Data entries

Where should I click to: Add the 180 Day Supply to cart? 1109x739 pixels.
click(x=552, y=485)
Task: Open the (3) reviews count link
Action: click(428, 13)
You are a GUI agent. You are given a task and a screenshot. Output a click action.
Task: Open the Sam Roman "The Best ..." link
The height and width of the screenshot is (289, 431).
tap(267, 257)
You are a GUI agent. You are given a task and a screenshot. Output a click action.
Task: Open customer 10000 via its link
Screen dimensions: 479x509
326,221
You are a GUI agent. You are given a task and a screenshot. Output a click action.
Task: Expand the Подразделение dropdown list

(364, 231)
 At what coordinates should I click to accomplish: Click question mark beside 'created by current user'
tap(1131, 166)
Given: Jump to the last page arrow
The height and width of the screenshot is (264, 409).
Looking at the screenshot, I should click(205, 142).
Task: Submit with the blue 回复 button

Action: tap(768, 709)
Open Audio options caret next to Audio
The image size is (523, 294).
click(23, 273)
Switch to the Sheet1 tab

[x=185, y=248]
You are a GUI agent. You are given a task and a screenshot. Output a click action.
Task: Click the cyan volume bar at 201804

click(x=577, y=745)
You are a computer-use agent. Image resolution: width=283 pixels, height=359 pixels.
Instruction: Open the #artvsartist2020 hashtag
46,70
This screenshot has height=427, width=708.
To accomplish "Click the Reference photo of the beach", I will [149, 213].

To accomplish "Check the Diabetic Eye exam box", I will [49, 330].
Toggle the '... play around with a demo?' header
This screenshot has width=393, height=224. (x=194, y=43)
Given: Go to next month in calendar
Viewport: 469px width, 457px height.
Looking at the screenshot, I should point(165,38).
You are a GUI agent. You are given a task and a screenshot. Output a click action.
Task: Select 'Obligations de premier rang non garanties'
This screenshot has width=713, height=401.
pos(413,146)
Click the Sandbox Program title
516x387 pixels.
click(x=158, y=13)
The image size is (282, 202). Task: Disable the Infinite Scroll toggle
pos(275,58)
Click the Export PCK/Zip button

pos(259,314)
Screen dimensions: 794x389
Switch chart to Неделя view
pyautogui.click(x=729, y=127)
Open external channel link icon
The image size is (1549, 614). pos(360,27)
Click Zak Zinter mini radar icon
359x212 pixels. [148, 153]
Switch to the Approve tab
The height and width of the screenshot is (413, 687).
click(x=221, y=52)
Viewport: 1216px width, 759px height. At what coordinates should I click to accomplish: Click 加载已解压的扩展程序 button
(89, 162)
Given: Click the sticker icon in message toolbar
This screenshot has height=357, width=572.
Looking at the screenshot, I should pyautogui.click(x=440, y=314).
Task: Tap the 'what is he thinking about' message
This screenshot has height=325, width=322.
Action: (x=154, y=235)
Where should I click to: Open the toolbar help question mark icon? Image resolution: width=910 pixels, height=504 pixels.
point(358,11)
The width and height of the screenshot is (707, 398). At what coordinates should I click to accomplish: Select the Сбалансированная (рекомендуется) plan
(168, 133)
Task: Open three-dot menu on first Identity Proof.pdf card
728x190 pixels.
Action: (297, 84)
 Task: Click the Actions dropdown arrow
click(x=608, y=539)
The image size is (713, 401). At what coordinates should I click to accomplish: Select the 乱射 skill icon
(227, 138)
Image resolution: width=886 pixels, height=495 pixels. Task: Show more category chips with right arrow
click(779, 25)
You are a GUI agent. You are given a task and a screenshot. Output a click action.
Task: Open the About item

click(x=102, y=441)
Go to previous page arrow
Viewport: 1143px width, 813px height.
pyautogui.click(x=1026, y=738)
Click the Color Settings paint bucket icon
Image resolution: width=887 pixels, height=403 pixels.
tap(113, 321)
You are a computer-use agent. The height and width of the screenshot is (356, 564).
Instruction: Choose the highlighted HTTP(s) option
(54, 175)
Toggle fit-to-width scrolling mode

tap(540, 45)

EXERCISE: Retype all of the data word for word.

TASK RESULT:
Where should I click to: Add the 180 Day Supply to cart? 1109x739 pixels.
click(x=552, y=485)
Task: Open the (3) reviews count link
Action: click(428, 13)
You are a GUI agent. You are given a task and a screenshot. Output a click action.
Task: Open the Sam Roman "The Best ..." link
The height and width of the screenshot is (289, 431).
tap(267, 257)
You are a GUI agent. You are given a task and a screenshot. Output a click action.
Task: Open customer 10000 via its link
Screen dimensions: 479x509
326,221
You are a GUI agent. You are given a task and a screenshot. Output a click action.
Task: Expand the Подразделение dropdown list

(364, 231)
 At what coordinates should I click to accomplish: Click question mark beside 'created by current user'
tap(1131, 166)
Given: Jump to the last page arrow
The height and width of the screenshot is (264, 409).
Looking at the screenshot, I should click(205, 142).
Task: Submit with the blue 回复 button

Action: tap(768, 709)
Open Audio options caret next to Audio
The image size is (523, 294).
click(23, 273)
Switch to the Sheet1 tab

[x=185, y=248]
You are a GUI agent. You are given a task and a screenshot. Output a click action.
Task: Click the cyan volume bar at 201804

click(x=577, y=745)
You are a computer-use agent. Image resolution: width=283 pixels, height=359 pixels.
Instruction: Open the #artvsartist2020 hashtag
46,70
This screenshot has height=427, width=708.
To accomplish "Click the Reference photo of the beach", I will [149, 213].

To accomplish "Check the Diabetic Eye exam box", I will [49, 330].
Toggle the '... play around with a demo?' header
This screenshot has width=393, height=224. (x=194, y=43)
Given: Go to next month in calendar
Viewport: 469px width, 457px height.
Looking at the screenshot, I should point(165,38).
You are a GUI agent. You are given a task and a screenshot. Output a click action.
Task: Select 'Obligations de premier rang non garanties'
This screenshot has width=713, height=401.
pos(413,146)
Click the Sandbox Program title
516x387 pixels.
click(x=158, y=13)
The image size is (282, 202). Task: Disable the Infinite Scroll toggle
pos(275,58)
Click the Export PCK/Zip button

pos(259,314)
Screen dimensions: 794x389
Switch chart to Неделя view
pyautogui.click(x=729, y=127)
Open external channel link icon
The image size is (1549, 614). pos(360,27)
Click Zak Zinter mini radar icon
359x212 pixels. [148, 153]
Switch to the Approve tab
The height and width of the screenshot is (413, 687).
click(x=221, y=52)
Viewport: 1216px width, 759px height. At what coordinates should I click to accomplish: Click 加载已解压的扩展程序 button
(89, 162)
Given: Click the sticker icon in message toolbar
This screenshot has height=357, width=572.
Looking at the screenshot, I should pyautogui.click(x=440, y=314).
Task: Tap the 'what is he thinking about' message
This screenshot has height=325, width=322.
Action: (x=154, y=235)
Where should I click to: Open the toolbar help question mark icon? Image resolution: width=910 pixels, height=504 pixels.
point(358,11)
The width and height of the screenshot is (707, 398). At what coordinates should I click to accomplish: Select the Сбалансированная (рекомендуется) plan
(168, 133)
Task: Open three-dot menu on first Identity Proof.pdf card
728x190 pixels.
Action: (297, 84)
 Task: Click the Actions dropdown arrow
click(x=608, y=539)
The image size is (713, 401). At what coordinates should I click to accomplish: Select the 乱射 skill icon
(227, 138)
Image resolution: width=886 pixels, height=495 pixels. Task: Show more category chips with right arrow
click(779, 25)
You are a GUI agent. You are given a task and a screenshot. Output a click action.
Task: Open the About item

click(x=102, y=441)
Go to previous page arrow
Viewport: 1143px width, 813px height.
pyautogui.click(x=1026, y=738)
Click the Color Settings paint bucket icon
Image resolution: width=887 pixels, height=403 pixels.
tap(113, 321)
You are a computer-use agent. The height and width of the screenshot is (356, 564).
Instruction: Choose the highlighted HTTP(s) option
(54, 175)
Toggle fit-to-width scrolling mode

tap(540, 45)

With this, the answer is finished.